Quand tout va mal, rien de tel qu’un petit voyage à l’étranger. François Hollande le sait, dans le désastre de son quinquennat, les dossiers internationaux lui mettent encore parfois un peu de baume au cœur. À tort ou à raison, mais c’est ainsi. La guerre, les bombes loin de nos frontières, sur Daech ou sur les jihadistes du Nord-Mali, font bon effet sur beaucoup de commentateurs. À cette distance, il est vrai, on n’est pas très regardants sur les « dégâts collatéraux ». Et les effets indésirables, à moyen ou long terme, ne sont pas mesurables.

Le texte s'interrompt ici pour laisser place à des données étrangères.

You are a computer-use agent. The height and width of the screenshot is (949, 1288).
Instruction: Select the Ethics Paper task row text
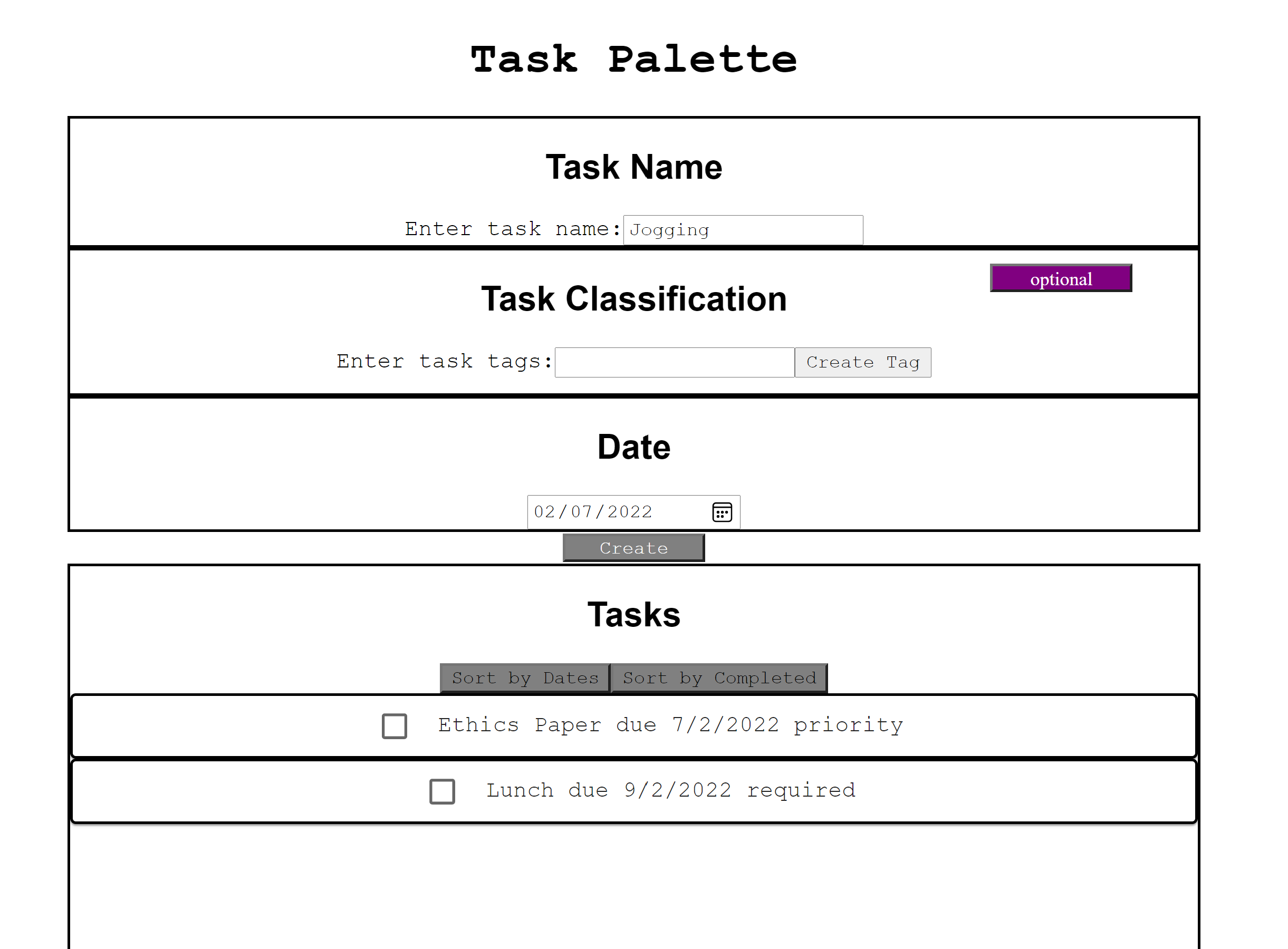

En chef militaire pourchassant le terrorisme jusque dans ses retranchements, ou traitant « à la racine » la question des migrants, notre François Hollande finirait presque par ressembler à Churchill. Après une émission de télévision ratée et des sondages qui le donnent désormais talonné ou devancé par Jean-Luc Mélenchon, c’est bon pour le moral. De fait, on l’a vu à la télévision sous son meilleur profil dans le camp de réfugiés syriens de Dalhamiyé, au Liban, puis au Caire. Un jour acclamé par des gamins qui lui offraient des dessins ; le lendemain faisant la leçon au maréchal Sissi sur les droits de l’homme. Images flatteuses. Mais, le bénéfice en est éphémère, et il ne rapportera pas au futur candidat un quart de point dans les enquêtes d’opinion.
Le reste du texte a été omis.